Despite having had generations of cats in our house, I view them as pests. The chief function of cats is to shred couches and fill up stinky litter boxes. Furthermore, according to the National Institutes of Health, “free-ranging domestic cats kill 1.4-3.7 billion birds and 6.9-20.7 billion mammals annually.”
As for dogs, their chief function is to slobber, bark loudly and fill up public places with poo. Ironically, if I am walking down the beach with a bevy of dog-lovers, I’m the one that the unleashed dogs select for a wet sniffing and a joyful tail-wagging. Go away!
But I don’t dislike all pets. In my younger years, my room was a small zoo.
Among my earliest pets were turtles (red-ear sliders) bought for 10 cents at the circus in the 1950s. Invariably, their shells had pictures painted on them which, if the turtles survived, warped the shells.
My first pet turtle disappeared. My parents, wanting to protect me from harsh reality, told me that it had jumped out the window. Later, I learned that my grandmother had stepped on it. These days, turtles have been identified as a source of salmonella, so they are rarely sold at pet stores, painted or otherwise.

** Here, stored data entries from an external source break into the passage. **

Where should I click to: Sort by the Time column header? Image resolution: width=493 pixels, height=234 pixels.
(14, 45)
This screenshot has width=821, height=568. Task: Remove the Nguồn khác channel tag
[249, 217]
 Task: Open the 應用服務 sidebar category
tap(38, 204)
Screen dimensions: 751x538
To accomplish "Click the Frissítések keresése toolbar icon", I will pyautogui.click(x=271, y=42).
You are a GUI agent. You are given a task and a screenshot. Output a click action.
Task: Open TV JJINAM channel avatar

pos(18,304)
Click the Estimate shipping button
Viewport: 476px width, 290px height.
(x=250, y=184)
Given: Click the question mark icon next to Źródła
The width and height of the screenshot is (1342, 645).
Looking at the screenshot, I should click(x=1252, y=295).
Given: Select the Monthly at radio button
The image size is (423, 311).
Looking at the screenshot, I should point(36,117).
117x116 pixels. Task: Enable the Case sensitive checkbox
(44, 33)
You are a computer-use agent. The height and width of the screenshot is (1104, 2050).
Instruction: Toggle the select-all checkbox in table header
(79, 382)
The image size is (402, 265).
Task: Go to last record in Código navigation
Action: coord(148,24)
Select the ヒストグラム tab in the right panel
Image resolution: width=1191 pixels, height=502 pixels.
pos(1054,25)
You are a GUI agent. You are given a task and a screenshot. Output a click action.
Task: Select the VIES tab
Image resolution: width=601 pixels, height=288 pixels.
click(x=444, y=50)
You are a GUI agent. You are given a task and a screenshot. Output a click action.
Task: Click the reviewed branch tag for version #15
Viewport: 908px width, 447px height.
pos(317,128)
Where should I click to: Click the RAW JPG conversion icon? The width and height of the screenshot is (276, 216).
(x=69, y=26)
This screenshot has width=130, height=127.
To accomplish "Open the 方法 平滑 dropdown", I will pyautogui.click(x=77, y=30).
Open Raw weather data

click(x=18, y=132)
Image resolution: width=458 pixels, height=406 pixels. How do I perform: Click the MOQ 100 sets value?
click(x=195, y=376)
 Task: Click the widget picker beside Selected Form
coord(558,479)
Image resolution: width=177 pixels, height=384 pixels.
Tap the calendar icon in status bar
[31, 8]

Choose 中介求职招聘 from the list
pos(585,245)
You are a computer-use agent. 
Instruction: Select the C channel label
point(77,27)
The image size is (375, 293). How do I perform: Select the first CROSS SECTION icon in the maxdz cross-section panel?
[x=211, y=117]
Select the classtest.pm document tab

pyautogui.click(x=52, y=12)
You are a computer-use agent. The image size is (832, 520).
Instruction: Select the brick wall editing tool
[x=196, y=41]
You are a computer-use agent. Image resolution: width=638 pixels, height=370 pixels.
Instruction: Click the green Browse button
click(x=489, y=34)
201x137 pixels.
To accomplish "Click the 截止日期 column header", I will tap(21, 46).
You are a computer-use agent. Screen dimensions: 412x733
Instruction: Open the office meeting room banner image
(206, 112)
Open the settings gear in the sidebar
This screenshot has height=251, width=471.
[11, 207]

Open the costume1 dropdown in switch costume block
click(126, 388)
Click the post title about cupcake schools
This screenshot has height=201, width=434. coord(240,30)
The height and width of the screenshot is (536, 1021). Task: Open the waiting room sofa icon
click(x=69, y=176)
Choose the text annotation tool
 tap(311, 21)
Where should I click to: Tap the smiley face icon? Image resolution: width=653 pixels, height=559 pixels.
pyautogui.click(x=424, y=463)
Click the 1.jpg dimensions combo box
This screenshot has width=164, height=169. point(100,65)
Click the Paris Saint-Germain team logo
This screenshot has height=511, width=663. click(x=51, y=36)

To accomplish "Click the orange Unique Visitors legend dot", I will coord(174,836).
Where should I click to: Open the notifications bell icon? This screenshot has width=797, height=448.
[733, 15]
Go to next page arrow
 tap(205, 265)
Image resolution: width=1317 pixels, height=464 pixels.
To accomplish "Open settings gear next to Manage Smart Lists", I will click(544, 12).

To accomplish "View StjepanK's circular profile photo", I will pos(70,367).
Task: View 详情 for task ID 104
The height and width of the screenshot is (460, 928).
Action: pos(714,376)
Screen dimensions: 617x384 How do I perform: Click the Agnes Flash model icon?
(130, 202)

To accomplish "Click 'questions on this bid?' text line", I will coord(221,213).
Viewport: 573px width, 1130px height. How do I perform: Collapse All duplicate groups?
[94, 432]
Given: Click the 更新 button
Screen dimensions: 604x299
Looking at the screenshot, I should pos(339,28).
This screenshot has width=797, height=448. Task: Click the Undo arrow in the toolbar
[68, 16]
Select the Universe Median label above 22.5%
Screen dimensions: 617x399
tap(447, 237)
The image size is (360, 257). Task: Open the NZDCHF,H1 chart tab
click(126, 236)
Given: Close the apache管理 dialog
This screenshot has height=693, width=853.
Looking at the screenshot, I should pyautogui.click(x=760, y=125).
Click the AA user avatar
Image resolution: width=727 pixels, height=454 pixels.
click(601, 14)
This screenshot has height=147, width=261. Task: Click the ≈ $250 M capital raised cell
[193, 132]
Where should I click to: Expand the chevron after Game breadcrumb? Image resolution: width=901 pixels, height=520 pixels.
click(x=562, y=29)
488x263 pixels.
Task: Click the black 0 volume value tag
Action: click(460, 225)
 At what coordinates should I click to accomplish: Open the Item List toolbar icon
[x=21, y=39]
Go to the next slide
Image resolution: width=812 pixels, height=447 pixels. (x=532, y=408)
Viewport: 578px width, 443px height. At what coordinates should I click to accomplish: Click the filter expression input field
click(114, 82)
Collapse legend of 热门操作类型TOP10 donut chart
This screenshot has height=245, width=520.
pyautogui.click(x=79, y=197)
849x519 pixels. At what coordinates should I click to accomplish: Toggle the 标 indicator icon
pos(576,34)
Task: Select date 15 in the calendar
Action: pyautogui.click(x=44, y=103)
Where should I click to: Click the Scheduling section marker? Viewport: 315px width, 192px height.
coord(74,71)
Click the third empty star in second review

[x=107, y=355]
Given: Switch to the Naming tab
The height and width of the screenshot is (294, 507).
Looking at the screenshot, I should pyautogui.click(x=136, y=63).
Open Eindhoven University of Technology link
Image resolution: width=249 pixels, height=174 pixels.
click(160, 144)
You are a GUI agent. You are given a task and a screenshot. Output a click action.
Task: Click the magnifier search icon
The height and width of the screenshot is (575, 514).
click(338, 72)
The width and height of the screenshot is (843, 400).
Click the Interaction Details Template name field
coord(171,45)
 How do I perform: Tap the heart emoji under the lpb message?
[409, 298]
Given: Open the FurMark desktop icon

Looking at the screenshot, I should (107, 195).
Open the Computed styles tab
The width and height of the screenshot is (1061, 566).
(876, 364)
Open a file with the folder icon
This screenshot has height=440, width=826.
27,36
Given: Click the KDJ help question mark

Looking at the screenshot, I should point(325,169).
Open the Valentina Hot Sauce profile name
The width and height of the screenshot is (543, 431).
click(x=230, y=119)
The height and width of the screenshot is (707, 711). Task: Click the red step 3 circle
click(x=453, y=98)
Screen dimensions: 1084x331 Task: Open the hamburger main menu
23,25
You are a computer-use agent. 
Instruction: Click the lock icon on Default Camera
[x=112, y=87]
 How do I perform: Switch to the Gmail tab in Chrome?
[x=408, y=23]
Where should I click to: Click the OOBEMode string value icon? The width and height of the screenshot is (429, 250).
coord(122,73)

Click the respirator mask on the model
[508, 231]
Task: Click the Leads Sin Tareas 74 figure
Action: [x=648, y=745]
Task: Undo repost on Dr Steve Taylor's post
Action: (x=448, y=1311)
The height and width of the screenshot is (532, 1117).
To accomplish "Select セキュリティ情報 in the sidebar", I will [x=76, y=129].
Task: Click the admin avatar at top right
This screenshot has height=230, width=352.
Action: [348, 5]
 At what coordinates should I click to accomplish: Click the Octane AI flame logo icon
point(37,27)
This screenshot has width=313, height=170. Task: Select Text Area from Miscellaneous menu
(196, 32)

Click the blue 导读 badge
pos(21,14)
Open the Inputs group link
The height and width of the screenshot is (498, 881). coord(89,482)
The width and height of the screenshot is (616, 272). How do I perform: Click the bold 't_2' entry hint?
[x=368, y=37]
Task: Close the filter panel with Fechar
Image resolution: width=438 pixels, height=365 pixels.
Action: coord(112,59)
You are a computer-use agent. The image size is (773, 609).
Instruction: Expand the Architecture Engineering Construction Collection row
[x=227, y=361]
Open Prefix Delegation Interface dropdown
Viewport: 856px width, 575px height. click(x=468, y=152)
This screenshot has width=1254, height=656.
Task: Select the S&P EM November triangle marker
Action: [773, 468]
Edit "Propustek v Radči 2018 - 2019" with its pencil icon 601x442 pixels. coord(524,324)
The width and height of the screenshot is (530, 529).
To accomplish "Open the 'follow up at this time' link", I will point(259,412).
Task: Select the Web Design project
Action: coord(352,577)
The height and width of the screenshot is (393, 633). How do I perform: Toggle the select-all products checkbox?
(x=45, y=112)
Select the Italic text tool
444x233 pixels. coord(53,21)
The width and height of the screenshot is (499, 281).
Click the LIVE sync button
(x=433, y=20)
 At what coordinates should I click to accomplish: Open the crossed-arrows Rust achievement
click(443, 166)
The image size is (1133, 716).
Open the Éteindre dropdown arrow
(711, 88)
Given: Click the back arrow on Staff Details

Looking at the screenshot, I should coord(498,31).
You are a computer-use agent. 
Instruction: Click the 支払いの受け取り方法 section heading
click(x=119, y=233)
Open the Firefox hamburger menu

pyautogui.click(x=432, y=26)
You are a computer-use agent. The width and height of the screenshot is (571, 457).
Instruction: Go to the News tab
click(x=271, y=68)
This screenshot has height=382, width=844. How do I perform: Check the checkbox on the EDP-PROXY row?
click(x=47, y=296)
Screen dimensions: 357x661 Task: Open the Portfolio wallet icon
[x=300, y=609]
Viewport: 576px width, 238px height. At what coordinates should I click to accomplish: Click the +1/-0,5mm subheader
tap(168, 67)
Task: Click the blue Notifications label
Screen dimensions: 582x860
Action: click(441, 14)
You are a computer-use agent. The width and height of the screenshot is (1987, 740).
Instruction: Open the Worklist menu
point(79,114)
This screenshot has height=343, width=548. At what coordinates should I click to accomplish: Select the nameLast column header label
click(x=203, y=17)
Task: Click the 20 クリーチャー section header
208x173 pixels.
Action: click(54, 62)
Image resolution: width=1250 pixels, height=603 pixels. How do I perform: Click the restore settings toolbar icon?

I kept anoles (American chameleons) which I caught during a visit to Florida. The lizards lived in an exquisite terrarium full of houseplants and rocks. I caught grasshoppers and beetles and enjoyed the drama as the lizards came to life from their usual statue-like pose to attack and eat the insects.
One summer, when we went on vacation for two weeks, a neighborhood kid begged to take care of the anoles. He didn’t feed them or provide water. They died.
My grandmother, who had moved to Florida, appreciated my appreciation of reptiles and sent me a two-foot caiman. It arrived in the mail in a cardboard box. Once out, it hissed and snapped its crocodilian jaws. I sold it to a pet store.
I kept a bullfrog — for two days. Its persistent croaking kept me awake. I took it back to the swamp.
I kept a pair of salamanders — newts — in a 10-gallon aquarium. They readily ate worms and chopped meat and, in lieu of television, I could sit in front of the tank and watch them swim.
When I went off to college, I gave them away to one of the neighborhood kids. When I came home for Thanksgiving break, he announced: “We flushed them down the toilet.”
Snakes were my favorite creatures, but feeding them was a challenge. I never attempted to keep constrictors, but I do relish news stories of people who kept enormous pythons in their urban studio apartments, passed out drunk on the sofa, and were eaten by their pets.
Proud as I was of my menagerie, it wasn’t until the fabulous 60s when I saw what a real home zoo looked like. A friend and I delivered a Vietnam War resister to the deserter community in Toronto where we were introduced to someone who said he had an apartment full of reptiles. I was eager for a tour.
It turned out that this guy had the second largest private collection of poisonous snakes in Canada. He had vipers and cobras in tanks everywhere. He also had a five-foot crocodile in his bathtub and a slow loris in a cage. (Yes, that’s a mammal.)
He might have been showing off, but while we were there, he said he needed to de-mite his Gaboon Viper. He advised us to stand on some furniture while he released the snake onto the floor and sprinkled it with insecticide.
That night, I slept on a couch in that apartment with a tankful of diamondback rattlers just above my head.
But there are less demanding pets. Consider fish? Guppies require little care, but they do reproduce — like guppies — so owners can find themselves starting with a pair and ending with a school of fish.
The best pet? Goldfish. After an initial investment of 18 cents per fish, a tank, and a filter, you’re done. You feed them once a day, pay them absolutely no attention and change the filter every two months. And you will never see a posting, online or otherwise, reading, “My Goldy is Missing.” Unless the cat gets to the tank.